Porque –como se suele repetir en el extenso y extenuante debate gringo sobre políticas migratorias– la historia de la humanidad es la historia de una inmensa, continua, interminable migración; y la historia de países como Estados Unidos o el Perú es la de todas las sangres confluyendo para convivir bajo las reglas y el misterioso sentimiento de una ‘affectio societatis’ o voluntad común de asociarse.
Leí alguna vez en una revista de divulgación científica que los migrantes son neófilos, amantes (y propiciadores) de lo nuevo, y los xenófobos en realidad neófobos. La xenofobia no resiste evidencia empírica: a mediano y largo plazo las migraciones generan bienestar social, porque los humanos, por regla general, generan más riqueza de la que consumen (las migraciones internas del Perú lo prueban). Decía el filósofo Jürgen Habermas que cuando los europeos se echaron a explorar (y conquistar) el mundo amaban el libre flujo de personas, pero dejaron de hacerlo cuando establecieron sus estados benefactores. ¿Cómo propugnar el libre flujo de capitales y mercancías y deplorar el de los individuos?

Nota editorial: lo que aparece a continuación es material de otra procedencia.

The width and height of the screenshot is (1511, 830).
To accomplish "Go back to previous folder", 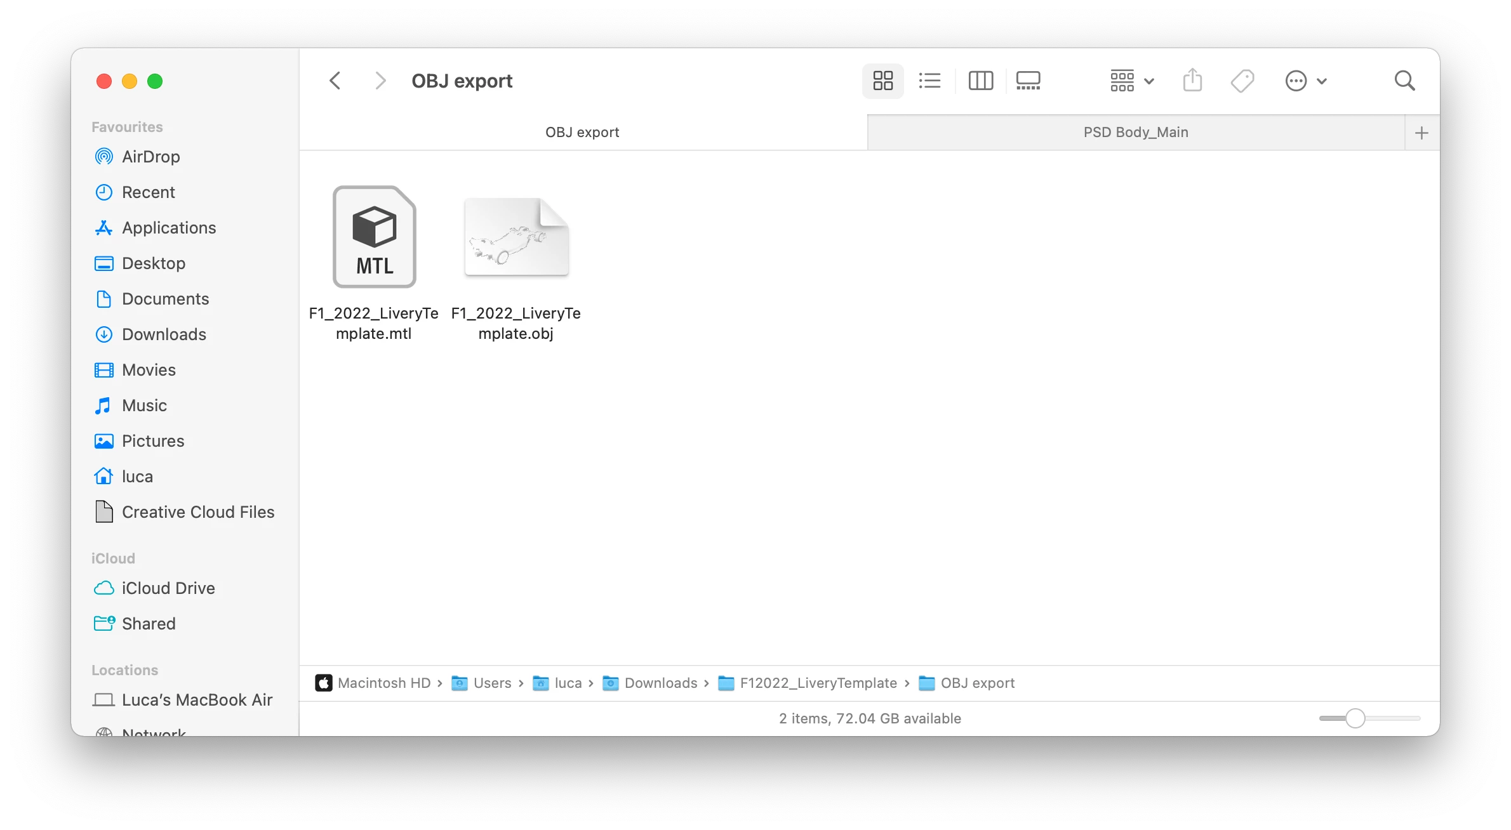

Gran parte de la migración venezolana que se pretende rechazar tiene alta educación sin que el Perú haya invertido un centavo en ella, por lo que contribuiría –viene ya contribuyendo– a nuestra productividad agregada. Se ha demostrado hasta el cansancio, además, que no hay porcentualmente más delincuentes entre ellos, aunque indicios anecdóticos sugieren que quienes sí lo son podrían ser más avezados que los locales. En cualquier caso, habría que expulsar sin miramientos a los (comprobadamente) delincuentes, y solo a ellos.
El problema, pues, no son los inmigrantes, sino la incapacidad del ‘establishment’ local para lidiar con el crimen, ya sea este originario o migratorio.